THE QUESTIONS raised by the proposed Trans-Alaskan Pipeline involve two resources of great magnitude and great value: the Alaskan environment and Arctic oil.

Under the law, we are required to move systematically and analytically toward an accommodation between these resources. Our efforts have been painstaking and innovative. They have taken us nearly 2 years, because we have to satisfy not only the high standards I demand within the executive branch of Government but also the stern and impartial scrutiny of the judicial branch. Only this comprehensive analysis can truly fulfill the intent of the law and avoid long periods of reexamination and delay in the future.

Secretary Morton informed me just before my departure from Washington that the Department of the Interior is in the final stages of preparing the legally mandated environmental statement on the pipeline proposal. That statement will examine not only the environmental impact of the pipeline and marine transport systems but also their economic impact on the State of Alaska, their effect on Alaskan Natives, and alternative means for the movement of Arctic oil.

Significant portions of the impact analysis have been prepared with the assistance and active collaboration of the State of Alaska and the University of Alaska. We are deeply grateful to all those who have contributed to this complex study.

Based on the information now at hand, I do not believe that the apparent conflict between oil and the environment represents a permanent impasse. Instead it presents a challenge--a challenge to our engineering skills and a challenge to our environmental conscience. I believe we can meet that challenge, proving that natural resources--in the Arctic or elsewhere--can be developed and transported in a responsible manner which respects environmental values.

Governor Hickel, with whom I am meeting today, put it this way last February: "God gave to America an abundance of resources not to use with abuse but to use without abuse, and this is the issue."

When the Federal task force on Alaskan development was established in 1969, I directed that "we consider the ways in which we can explore and develop without destruction and with minimum disturbance, the oil resources of Northern Alaska." The Department of the Interior has been rigorously observing that difficult charge.

▶ **Aim 1**:
Answer these questions about the pipeline statement.
(a) What two resources do the questions raised by the proposed pipeline involve?
(b) Who reported that the Department of the Interior was in the final stages of preparing the environmental statement?
(c) In what year was the Federal task force on Alaskan development established?
▶ **Aim 2**: Copy word for word the part of the pipeline statement that runs from "Governor Hickel, with" up to and including "that difficult charge.".

(Element and text position data)
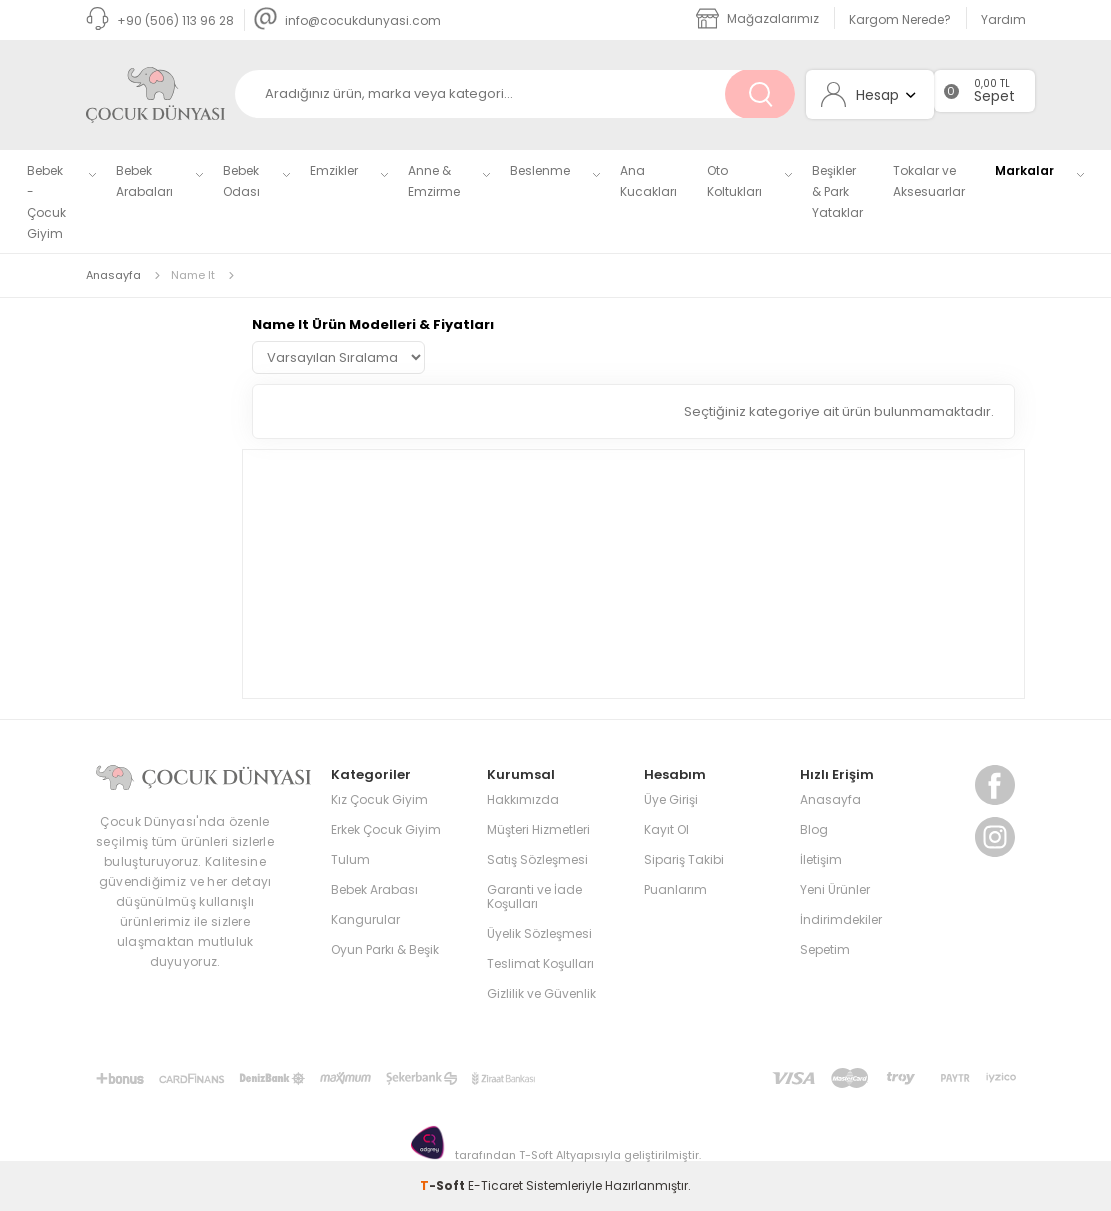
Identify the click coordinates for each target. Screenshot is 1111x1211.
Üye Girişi (671, 799)
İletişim (821, 859)
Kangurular (365, 919)
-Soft (444, 1185)
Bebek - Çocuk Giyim (46, 202)
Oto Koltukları (734, 181)
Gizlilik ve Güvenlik (541, 993)
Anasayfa (830, 799)
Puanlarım (675, 889)
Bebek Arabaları (144, 181)
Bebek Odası (241, 181)
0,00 (985, 83)
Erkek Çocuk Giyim (386, 829)
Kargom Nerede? (900, 19)
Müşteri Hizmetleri (538, 829)
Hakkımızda (523, 799)
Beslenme (540, 170)
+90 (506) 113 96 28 (160, 20)
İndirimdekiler (841, 919)
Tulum (350, 859)
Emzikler (334, 170)
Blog (814, 829)
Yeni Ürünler (835, 889)
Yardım (1003, 19)
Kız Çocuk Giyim (379, 799)
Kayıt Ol (666, 829)
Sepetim (825, 949)
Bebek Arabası (374, 889)
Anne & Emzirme (434, 181)
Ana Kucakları (648, 181)
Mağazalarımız (757, 18)
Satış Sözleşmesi (537, 859)
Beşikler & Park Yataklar (837, 191)
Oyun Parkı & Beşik (385, 949)
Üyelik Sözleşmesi (539, 933)
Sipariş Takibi (684, 859)
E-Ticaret (495, 1185)
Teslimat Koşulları (540, 963)
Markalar (1024, 170)
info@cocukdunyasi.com (347, 20)
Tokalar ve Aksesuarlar (929, 181)
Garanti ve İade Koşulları (534, 896)
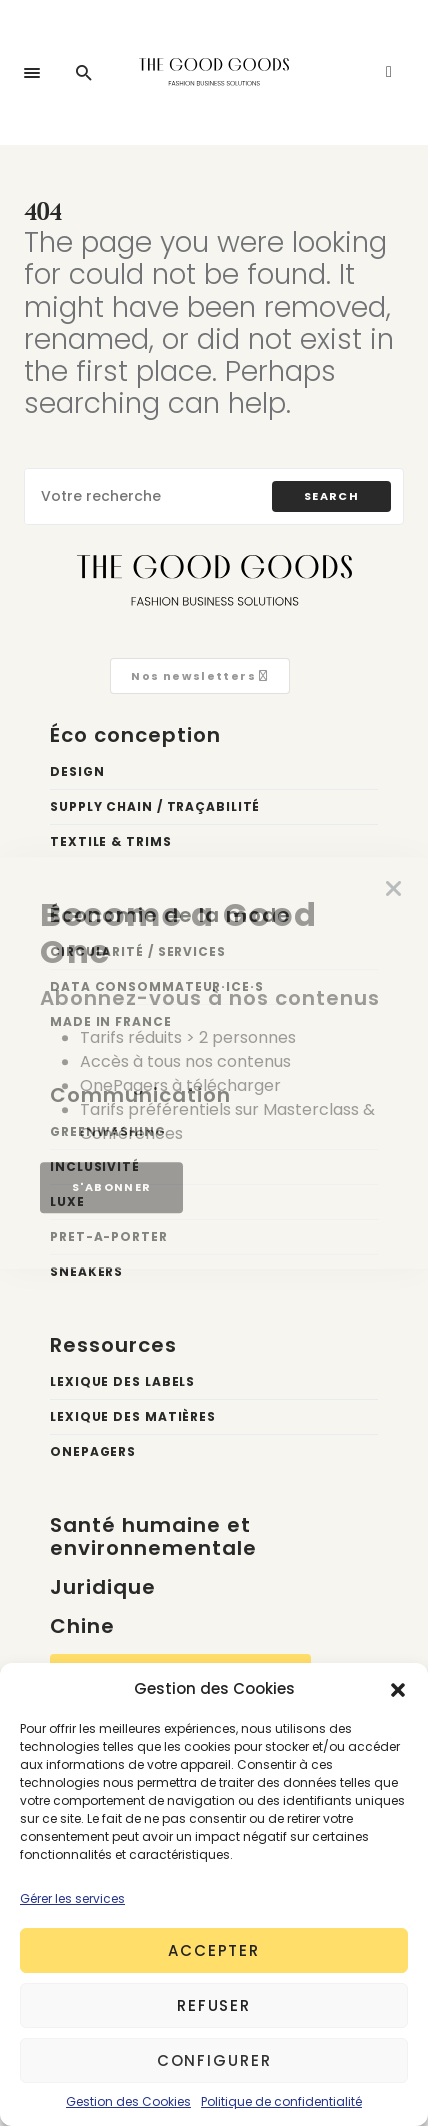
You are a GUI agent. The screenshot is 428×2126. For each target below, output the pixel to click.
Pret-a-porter (109, 1236)
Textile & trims (111, 841)
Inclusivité (95, 1166)
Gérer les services (72, 1898)
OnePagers (93, 1451)
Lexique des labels (122, 1381)
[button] (398, 1689)
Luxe (67, 1201)
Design (77, 771)
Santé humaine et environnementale (153, 1536)
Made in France (111, 1021)
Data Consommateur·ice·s (157, 986)
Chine (82, 1626)
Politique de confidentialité (281, 2101)
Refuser (214, 2005)
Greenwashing (108, 1131)
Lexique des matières (133, 1416)
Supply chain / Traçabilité (155, 806)
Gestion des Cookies (128, 2101)
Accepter (214, 1950)
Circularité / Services (138, 951)
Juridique (103, 1587)
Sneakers (86, 1271)
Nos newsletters (199, 676)
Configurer (214, 2060)
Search (331, 496)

▶ **Output 1**:
(a) The Alaskan environment and Arctic oil.
(b) Secretary Morton.
(c) 1969.

▶ **Output 2**:
Governor Hickel, with whom I am meeting today, put it this way last February: "God gave to America an abundance of resources not to use with abuse but to use without abuse, and this is the issue."

When the Federal task force on Alaskan development was established in 1969, I directed that "we consider the ways in which we can explore and develop without destruction and with minimum disturbance, the oil resources of Northern Alaska." The Department of the Interior has been rigorously observing that difficult charge.